[Stored dataset items]
>>>

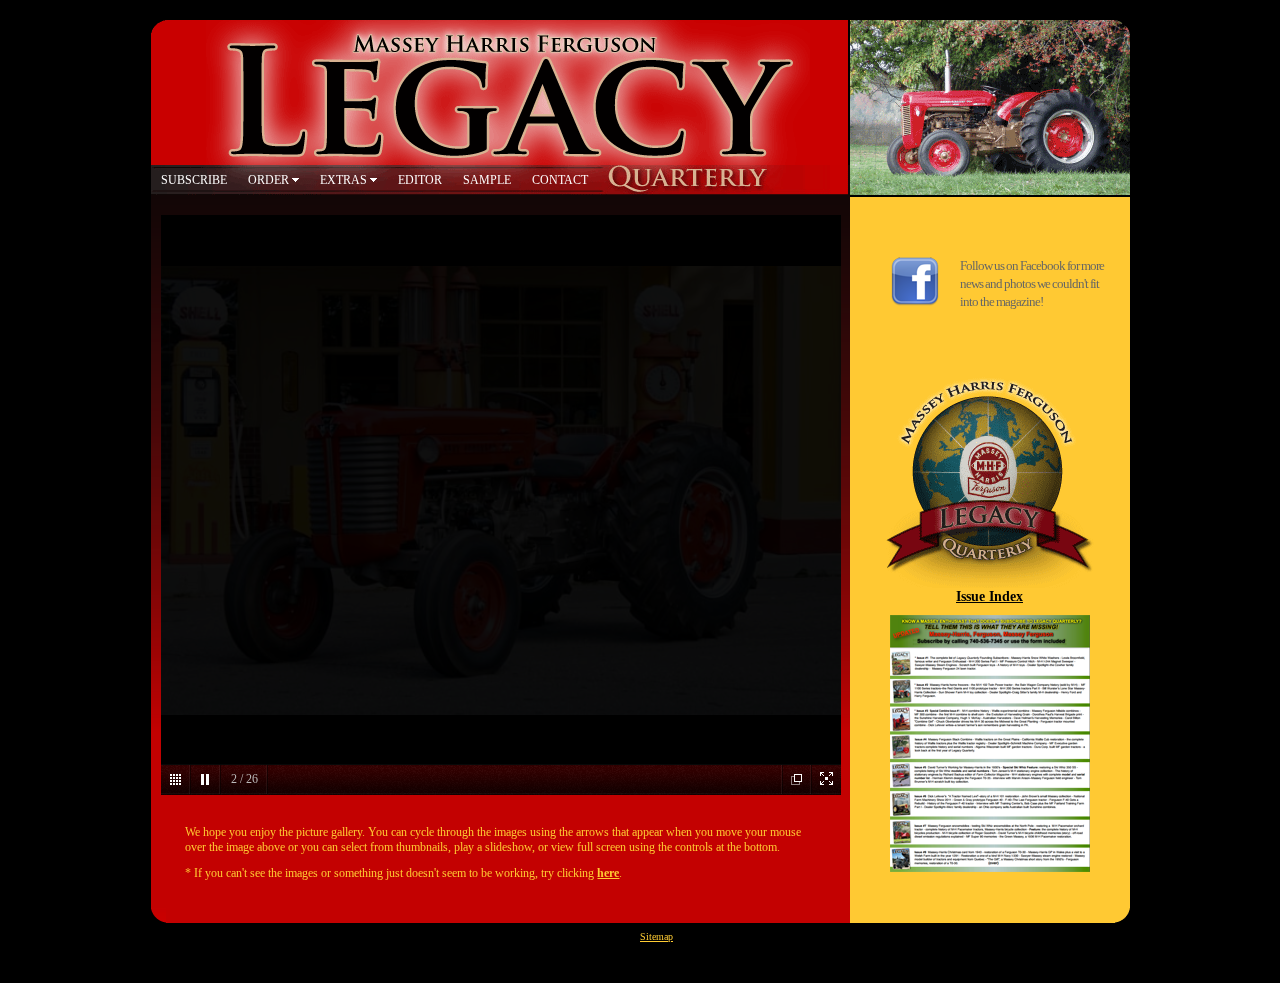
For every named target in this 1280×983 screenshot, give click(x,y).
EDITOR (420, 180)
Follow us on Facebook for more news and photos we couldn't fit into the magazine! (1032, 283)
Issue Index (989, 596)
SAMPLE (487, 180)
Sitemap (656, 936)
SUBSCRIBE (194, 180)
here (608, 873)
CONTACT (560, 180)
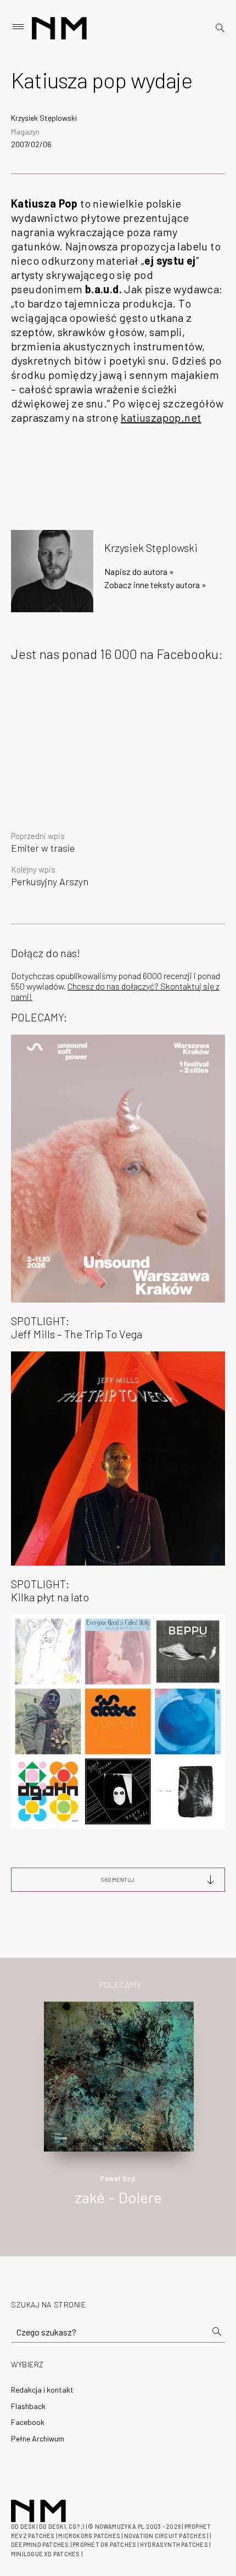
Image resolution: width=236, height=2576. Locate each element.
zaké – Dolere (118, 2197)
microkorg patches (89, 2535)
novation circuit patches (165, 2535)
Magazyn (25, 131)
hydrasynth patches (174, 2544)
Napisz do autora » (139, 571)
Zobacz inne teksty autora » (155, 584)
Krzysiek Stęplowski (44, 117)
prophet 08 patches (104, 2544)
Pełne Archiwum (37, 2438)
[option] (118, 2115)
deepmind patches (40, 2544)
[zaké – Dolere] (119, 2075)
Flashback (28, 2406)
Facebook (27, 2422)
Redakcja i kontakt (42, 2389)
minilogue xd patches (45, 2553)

<<<

### What you need to do:
Pictures are to be left out; otherwise, retype exactly the lines from the first line of the data through the line containing "SUBSCRIBE (194, 180)".

### Result for this exercise:
For every named target in this 1280×983 screenshot, give click(x,y).
EDITOR (420, 180)
Follow us on Facebook for more news and photos we couldn't fit into the magazine! (1032, 283)
Issue Index (989, 596)
SAMPLE (487, 180)
Sitemap (656, 936)
SUBSCRIBE (194, 180)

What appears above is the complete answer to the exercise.